Le pirate du XXIe siècle n’a plus de tricorne ni de jambe de bois. Mais il peut avoir une kalach, un hors-bord, et des otages. Les nouvelles zones de piraterie sont le golfe d’Aden, au large de la Somalie ; le golfe de Guinée, en Afrique de l’Ouest ; et le détroit de Malacca, entre la Malaisie et l’Indonésie. Ces pirates modernes attaquent des cargos, des tankers ou des bateaux de pêche, souvent pour demander des rançons. Ils ne crient pas “à l’abordage”, mais ils coûtent cher en sécurité maritime. Heureusement, la piraterie a reculé ces dernières années, grâce à la surveillance accrue des marines internationales. Mais le phénomène n’est pas pour autant éradiqué.  

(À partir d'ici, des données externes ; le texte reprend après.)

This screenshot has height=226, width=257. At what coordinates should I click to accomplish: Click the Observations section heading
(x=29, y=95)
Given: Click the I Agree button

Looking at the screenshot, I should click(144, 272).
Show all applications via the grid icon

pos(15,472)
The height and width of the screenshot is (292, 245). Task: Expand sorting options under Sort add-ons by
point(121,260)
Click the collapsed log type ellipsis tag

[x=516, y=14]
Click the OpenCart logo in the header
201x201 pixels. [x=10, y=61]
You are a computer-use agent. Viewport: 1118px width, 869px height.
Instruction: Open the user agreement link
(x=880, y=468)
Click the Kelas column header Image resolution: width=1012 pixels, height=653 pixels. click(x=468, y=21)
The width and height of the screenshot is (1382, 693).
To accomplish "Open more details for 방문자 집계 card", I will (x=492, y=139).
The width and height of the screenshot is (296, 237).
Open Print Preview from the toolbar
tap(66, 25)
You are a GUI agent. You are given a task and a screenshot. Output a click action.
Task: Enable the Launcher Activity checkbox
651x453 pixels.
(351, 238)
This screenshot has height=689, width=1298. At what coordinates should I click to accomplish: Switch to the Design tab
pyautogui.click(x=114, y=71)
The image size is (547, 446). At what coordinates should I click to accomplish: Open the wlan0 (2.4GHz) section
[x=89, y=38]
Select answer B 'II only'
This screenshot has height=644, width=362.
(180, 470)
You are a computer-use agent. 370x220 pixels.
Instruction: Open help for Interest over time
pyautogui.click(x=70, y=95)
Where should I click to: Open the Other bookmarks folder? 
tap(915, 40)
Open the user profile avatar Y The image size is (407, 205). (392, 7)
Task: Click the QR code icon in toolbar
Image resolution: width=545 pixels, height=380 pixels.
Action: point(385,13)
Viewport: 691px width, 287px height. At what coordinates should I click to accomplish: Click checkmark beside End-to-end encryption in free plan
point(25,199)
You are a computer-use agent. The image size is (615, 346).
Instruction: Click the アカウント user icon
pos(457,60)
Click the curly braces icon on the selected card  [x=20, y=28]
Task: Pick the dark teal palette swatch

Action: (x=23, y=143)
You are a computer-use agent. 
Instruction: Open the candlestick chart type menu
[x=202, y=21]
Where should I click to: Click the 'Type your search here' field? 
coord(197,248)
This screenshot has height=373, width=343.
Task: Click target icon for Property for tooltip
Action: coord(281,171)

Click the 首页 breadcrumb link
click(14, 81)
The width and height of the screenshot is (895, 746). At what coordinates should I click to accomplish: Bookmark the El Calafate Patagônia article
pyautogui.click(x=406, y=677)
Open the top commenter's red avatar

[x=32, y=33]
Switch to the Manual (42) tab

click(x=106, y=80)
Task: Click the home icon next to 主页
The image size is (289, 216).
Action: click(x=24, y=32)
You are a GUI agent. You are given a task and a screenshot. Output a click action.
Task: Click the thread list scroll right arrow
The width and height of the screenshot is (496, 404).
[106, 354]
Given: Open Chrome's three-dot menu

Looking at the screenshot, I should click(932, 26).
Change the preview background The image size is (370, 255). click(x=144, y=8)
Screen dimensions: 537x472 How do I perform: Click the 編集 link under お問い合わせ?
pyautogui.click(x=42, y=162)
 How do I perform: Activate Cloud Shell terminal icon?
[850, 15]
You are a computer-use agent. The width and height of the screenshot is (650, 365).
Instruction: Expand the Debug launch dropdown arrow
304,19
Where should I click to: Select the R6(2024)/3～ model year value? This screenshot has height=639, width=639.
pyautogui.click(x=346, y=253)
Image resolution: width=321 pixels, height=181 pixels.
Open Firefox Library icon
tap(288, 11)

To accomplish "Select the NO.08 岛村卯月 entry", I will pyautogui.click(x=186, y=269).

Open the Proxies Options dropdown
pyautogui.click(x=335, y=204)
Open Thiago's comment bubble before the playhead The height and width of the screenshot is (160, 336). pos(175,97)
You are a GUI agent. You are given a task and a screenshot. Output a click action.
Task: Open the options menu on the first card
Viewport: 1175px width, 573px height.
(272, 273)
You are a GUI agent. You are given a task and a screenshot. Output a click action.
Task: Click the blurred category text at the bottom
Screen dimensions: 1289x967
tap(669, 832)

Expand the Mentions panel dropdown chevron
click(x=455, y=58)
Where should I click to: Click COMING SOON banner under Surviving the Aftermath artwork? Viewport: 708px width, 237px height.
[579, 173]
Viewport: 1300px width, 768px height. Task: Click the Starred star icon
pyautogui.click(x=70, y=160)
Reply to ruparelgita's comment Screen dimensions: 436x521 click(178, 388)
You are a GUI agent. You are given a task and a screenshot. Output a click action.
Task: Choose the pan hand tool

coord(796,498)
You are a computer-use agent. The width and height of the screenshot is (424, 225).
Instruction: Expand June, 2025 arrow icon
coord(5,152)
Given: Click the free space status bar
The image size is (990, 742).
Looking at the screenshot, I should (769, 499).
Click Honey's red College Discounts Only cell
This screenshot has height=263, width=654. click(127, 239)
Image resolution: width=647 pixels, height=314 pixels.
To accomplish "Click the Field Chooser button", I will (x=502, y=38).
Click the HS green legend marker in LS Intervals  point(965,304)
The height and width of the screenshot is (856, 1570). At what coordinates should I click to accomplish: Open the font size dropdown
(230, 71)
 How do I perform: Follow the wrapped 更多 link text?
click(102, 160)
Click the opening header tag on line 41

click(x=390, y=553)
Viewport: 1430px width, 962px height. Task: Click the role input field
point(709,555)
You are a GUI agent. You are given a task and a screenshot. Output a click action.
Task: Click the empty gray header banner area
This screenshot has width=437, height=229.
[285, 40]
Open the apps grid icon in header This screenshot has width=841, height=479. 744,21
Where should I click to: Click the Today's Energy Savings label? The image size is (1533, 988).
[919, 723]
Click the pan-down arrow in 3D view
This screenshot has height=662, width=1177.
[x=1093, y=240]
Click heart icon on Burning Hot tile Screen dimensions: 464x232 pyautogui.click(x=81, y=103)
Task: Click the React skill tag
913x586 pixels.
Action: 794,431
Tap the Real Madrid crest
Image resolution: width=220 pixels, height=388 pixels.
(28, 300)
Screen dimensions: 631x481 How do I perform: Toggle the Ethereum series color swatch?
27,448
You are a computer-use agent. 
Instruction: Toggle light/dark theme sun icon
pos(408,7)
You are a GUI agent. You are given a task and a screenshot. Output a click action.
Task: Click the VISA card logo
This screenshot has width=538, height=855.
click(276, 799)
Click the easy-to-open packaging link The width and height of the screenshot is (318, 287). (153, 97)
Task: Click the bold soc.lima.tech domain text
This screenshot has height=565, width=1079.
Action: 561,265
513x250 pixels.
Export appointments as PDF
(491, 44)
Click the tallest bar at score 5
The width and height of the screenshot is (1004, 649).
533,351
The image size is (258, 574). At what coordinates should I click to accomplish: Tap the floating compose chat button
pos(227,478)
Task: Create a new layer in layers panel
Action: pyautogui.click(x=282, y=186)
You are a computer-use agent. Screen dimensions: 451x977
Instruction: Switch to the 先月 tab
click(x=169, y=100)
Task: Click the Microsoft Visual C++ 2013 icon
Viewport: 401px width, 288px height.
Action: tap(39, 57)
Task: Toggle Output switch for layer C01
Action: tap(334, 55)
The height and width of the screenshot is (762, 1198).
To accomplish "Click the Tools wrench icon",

À l’opposé de cette réalité, la pop culture continue, elle, à faire de la piraterie une épopée romanesque. Jack Sparrow a remis les flibustiers à la mode, version eyeliner et punchlines absurdes. On célèbre même chaque 19 septembre la “Journée internationale du parler pirate”. Et dans les jeux vidéo, les séries ou les dessins animés, les pirates ne meurent jamais. Ils se réincarnent, sabre et carte au trésor en mains.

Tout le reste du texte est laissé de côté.